## Directions:
Retype all of the entries word for word.

## Provided entries:
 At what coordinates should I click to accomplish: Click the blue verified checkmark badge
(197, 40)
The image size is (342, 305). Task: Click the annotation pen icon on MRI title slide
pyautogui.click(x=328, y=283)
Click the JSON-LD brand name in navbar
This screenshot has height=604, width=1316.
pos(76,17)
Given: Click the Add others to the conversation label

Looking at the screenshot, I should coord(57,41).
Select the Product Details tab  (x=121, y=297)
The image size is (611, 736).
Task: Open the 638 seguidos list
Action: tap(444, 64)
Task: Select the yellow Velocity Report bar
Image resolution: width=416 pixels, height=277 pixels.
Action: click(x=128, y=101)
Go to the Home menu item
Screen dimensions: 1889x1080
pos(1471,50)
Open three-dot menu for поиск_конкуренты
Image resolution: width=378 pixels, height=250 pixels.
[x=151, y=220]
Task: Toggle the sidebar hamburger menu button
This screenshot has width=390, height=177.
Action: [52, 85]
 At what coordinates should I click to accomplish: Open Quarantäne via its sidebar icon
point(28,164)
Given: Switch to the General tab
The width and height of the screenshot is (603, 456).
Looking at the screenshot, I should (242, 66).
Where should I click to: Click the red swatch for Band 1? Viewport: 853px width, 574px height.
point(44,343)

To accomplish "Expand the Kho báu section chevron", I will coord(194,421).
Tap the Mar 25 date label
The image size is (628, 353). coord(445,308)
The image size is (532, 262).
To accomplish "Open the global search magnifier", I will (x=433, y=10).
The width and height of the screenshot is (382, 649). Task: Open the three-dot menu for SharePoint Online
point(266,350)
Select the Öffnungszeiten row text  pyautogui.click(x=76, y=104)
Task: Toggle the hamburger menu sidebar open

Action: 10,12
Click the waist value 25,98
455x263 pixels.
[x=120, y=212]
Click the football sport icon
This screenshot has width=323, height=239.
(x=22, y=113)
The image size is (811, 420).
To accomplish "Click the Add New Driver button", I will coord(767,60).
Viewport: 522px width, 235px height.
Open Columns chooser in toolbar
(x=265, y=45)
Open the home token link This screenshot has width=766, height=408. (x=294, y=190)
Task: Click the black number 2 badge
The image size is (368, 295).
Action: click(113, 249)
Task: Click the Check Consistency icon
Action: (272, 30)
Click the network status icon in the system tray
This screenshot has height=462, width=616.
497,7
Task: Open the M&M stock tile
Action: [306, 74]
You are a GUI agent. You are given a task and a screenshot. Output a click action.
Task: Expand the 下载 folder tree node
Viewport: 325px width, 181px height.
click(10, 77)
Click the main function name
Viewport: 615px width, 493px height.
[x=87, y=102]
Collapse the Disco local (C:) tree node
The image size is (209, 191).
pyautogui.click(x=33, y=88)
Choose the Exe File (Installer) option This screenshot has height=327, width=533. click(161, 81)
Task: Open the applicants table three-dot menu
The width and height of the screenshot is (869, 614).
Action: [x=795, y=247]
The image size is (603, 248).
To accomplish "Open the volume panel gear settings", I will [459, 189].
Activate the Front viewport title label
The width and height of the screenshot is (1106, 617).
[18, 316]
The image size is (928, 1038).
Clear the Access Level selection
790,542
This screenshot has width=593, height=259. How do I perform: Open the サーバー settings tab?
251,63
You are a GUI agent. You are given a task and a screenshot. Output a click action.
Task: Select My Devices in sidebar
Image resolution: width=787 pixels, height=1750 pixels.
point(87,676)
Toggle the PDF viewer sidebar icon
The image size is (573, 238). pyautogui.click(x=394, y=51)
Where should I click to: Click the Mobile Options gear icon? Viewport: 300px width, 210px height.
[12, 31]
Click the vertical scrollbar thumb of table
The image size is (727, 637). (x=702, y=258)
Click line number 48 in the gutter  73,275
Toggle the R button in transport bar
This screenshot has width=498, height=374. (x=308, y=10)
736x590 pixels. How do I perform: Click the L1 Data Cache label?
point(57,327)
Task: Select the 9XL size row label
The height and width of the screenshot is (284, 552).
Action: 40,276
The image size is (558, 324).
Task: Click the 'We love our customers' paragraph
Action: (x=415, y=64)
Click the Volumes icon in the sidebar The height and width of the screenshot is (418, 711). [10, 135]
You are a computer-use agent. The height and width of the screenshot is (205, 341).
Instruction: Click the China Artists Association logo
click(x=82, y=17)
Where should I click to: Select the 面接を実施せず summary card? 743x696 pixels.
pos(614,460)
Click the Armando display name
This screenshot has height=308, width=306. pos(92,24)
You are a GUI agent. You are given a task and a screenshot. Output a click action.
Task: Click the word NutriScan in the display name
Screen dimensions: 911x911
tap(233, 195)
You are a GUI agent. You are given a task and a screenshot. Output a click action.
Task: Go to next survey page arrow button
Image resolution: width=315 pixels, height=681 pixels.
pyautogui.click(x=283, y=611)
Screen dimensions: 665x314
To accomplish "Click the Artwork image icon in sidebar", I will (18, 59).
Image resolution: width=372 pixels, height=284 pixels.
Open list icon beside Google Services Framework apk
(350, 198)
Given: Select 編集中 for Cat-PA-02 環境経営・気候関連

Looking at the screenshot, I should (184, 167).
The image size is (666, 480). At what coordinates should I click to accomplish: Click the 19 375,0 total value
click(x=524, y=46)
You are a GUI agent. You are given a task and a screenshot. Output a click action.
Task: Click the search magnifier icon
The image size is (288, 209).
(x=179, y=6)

## Reply:
 At what coordinates should I click to accomplish: Click the blue verified checkmark badge
(197, 40)
The image size is (342, 305). Task: Click the annotation pen icon on MRI title slide
pyautogui.click(x=328, y=283)
Click the JSON-LD brand name in navbar
This screenshot has height=604, width=1316.
pos(76,17)
Given: Click the Add others to the conversation label

Looking at the screenshot, I should coord(57,41).
Select the Product Details tab  (x=121, y=297)
The image size is (611, 736).
Task: Open the 638 seguidos list
Action: tap(444, 64)
Task: Select the yellow Velocity Report bar
Image resolution: width=416 pixels, height=277 pixels.
Action: click(x=128, y=101)
Go to the Home menu item
Screen dimensions: 1889x1080
pos(1471,50)
Open three-dot menu for поиск_конкуренты
Image resolution: width=378 pixels, height=250 pixels.
[x=151, y=220]
Task: Toggle the sidebar hamburger menu button
This screenshot has width=390, height=177.
Action: [52, 85]
 At what coordinates should I click to accomplish: Open Quarantäne via its sidebar icon
point(28,164)
Given: Switch to the General tab
The width and height of the screenshot is (603, 456).
Looking at the screenshot, I should (242, 66).
Where should I click to: Click the red swatch for Band 1? Viewport: 853px width, 574px height.
point(44,343)

To accomplish "Expand the Kho báu section chevron", I will coord(194,421).
Tap the Mar 25 date label
The image size is (628, 353). coord(445,308)
The image size is (532, 262).
To accomplish "Open the global search magnifier", I will (x=433, y=10).
The width and height of the screenshot is (382, 649). Task: Open the three-dot menu for SharePoint Online
point(266,350)
Select the Öffnungszeiten row text  pyautogui.click(x=76, y=104)
Task: Toggle the hamburger menu sidebar open

Action: 10,12
Click the waist value 25,98
455x263 pixels.
[x=120, y=212]
Click the football sport icon
This screenshot has width=323, height=239.
(x=22, y=113)
The image size is (811, 420).
To accomplish "Click the Add New Driver button", I will coord(767,60).
Viewport: 522px width, 235px height.
Open Columns chooser in toolbar
(x=265, y=45)
Open the home token link This screenshot has width=766, height=408. (x=294, y=190)
Task: Click the black number 2 badge
The image size is (368, 295).
Action: click(113, 249)
Task: Click the Check Consistency icon
Action: (272, 30)
Click the network status icon in the system tray
This screenshot has height=462, width=616.
497,7
Task: Open the M&M stock tile
Action: [306, 74]
You are a GUI agent. You are given a task and a screenshot. Output a click action.
Task: Expand the 下载 folder tree node
Viewport: 325px width, 181px height.
click(10, 77)
Click the main function name
Viewport: 615px width, 493px height.
[x=87, y=102]
Collapse the Disco local (C:) tree node
The image size is (209, 191).
pyautogui.click(x=33, y=88)
Choose the Exe File (Installer) option This screenshot has height=327, width=533. click(161, 81)
Task: Open the applicants table three-dot menu
The width and height of the screenshot is (869, 614).
Action: [x=795, y=247]
The image size is (603, 248).
To accomplish "Open the volume panel gear settings", I will [459, 189].
Activate the Front viewport title label
The width and height of the screenshot is (1106, 617).
[18, 316]
The image size is (928, 1038).
Clear the Access Level selection
790,542
This screenshot has width=593, height=259. How do I perform: Open the サーバー settings tab?
251,63
You are a GUI agent. You are given a task and a screenshot. Output a click action.
Task: Select My Devices in sidebar
Image resolution: width=787 pixels, height=1750 pixels.
point(87,676)
Toggle the PDF viewer sidebar icon
The image size is (573, 238). pyautogui.click(x=394, y=51)
Where should I click to: Click the Mobile Options gear icon? Viewport: 300px width, 210px height.
[12, 31]
Click the vertical scrollbar thumb of table
The image size is (727, 637). (x=702, y=258)
Click line number 48 in the gutter  73,275
Toggle the R button in transport bar
This screenshot has width=498, height=374. (x=308, y=10)
736x590 pixels. How do I perform: Click the L1 Data Cache label?
point(57,327)
Task: Select the 9XL size row label
The height and width of the screenshot is (284, 552).
Action: 40,276
The image size is (558, 324).
Task: Click the 'We love our customers' paragraph
Action: (x=415, y=64)
Click the Volumes icon in the sidebar The height and width of the screenshot is (418, 711). [10, 135]
You are a computer-use agent. The height and width of the screenshot is (205, 341).
Instruction: Click the China Artists Association logo
click(x=82, y=17)
Where should I click to: Select the 面接を実施せず summary card? 743x696 pixels.
pos(614,460)
Click the Armando display name
This screenshot has height=308, width=306. pos(92,24)
You are a GUI agent. You are given a task and a screenshot. Output a click action.
Task: Click the word NutriScan in the display name
Screen dimensions: 911x911
tap(233, 195)
You are a GUI agent. You are given a task and a screenshot. Output a click action.
Task: Go to next survey page arrow button
Image resolution: width=315 pixels, height=681 pixels.
pyautogui.click(x=283, y=611)
Screen dimensions: 665x314
To accomplish "Click the Artwork image icon in sidebar", I will (18, 59).
Image resolution: width=372 pixels, height=284 pixels.
Open list icon beside Google Services Framework apk
(350, 198)
Given: Select 編集中 for Cat-PA-02 環境経営・気候関連

Looking at the screenshot, I should (184, 167).
The image size is (666, 480). At what coordinates should I click to accomplish: Click the 19 375,0 total value
click(x=524, y=46)
You are a GUI agent. You are given a task and a screenshot. Output a click action.
Task: Click the search magnifier icon
The image size is (288, 209).
(x=179, y=6)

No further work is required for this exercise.